MaxIQ is working with Princeton University, Stanford University and other academic institutions to advance the acquisition of skills and to expand student access to space programs. Their partnership with bluShift Aerospace enables MaxIQ Space to secure student payloads on a regular and reliable basis, achieving the goal of delivering a full satellite systems engineering project, from idea to launch, within one academic year.

60 student payloads

MaxIQ’s pre-order agreement represents as many as 60 student payloads per launch, and a minimum of two suborbital launches per year. The agreement might be worth $2,000 to $2,500 per student payload, according to the Times Record, potentially representing $300,000 per year.

Included in the agreement with bluShift are test flights, suborbital launches and eventually orbital launches. 

“This ongoing purchase order from MaxIQ signals the strong demand for affordable and frequent science payloads to space,” said Deri.

He added, “We’re providing a service that no one else is today.”

Sandrock said she and her team have been looking for launch opportunities since 2014. She said bluShift is well-suited for her mission because of its flexibility and pricing that’s affordable to academia. 

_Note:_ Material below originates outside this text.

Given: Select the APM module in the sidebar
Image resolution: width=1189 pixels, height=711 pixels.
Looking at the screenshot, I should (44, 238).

“We’ve been waiting a long time for something like this,” she said.

bluShift’s use of bio-derived fuel was also of interest, she said.

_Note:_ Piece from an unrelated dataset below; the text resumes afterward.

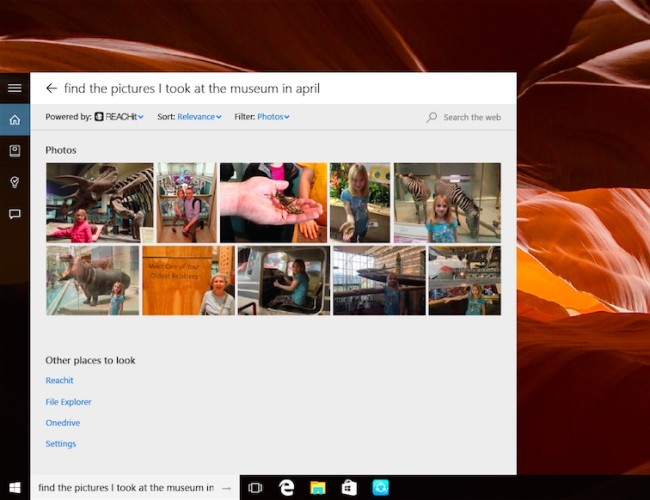
Task: Select the Home icon in Cortana sidebar
Action: [x=14, y=120]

“We’re finding that a lot of youngsters are very interested in sustainable development goals,” she said. 

In January an all-female team of high school students from Falmouth worked with bluShift and MaxIQ to launch a science payload. The students used modular kits from MaxIQ to perform data-gathering through the flight. MaxIQ continues to work with the Falmouth High School team, and with student-led teams around the world.

That launch occurred aboard bluShift’s prototype rocket, the 20-foot-high Stardust, from Loring Commerce Centre in Limestone.

The rocket company is now developing a full-size engine, called the Modular Adaptable Rocket Engine for Vehicle Launch, or MAREVL for short, for successively larger rockets. The engine will go into the 50-foot-tall Starless Rogue, which is expected to reach 40,000 feet on its demonstration flight next summer.

If that goes successfully, the plan is to ramp up Starless Rogue for suborbital flights.

Deri said his team is reaching out to other potential academic and civil customers to build awareness of bluShift’s launch vehicle service.

“We’re anticipating we can fully book our beta launch next spring,” he said. 

Launch location

Deri has also been scouting potential sites along the Downeast coast with the goal to launch over the ocean, in order to have plenty of area for the rocket's safe return.

That search is bearing fruit. He said he’s in negotiations with the owner of a site in Washington County, and is optimistic he might be able to secure the location and some of the infrastructure build-out funding in time to have a launch pad ready by spring 2022. 

Announcement of the purchase order from MaxIQ comes as bluShift passes the halfway mark in its $1.07 million crowd equity Wefunder campaign. 

Once the Wefunder campaign wraps up, bluShift will likely  move to a Series A venture capital funding round, he said.

“Our plan is to get to the point where we’re capable of thriving off our own launch revenue as soon as possible,” he said.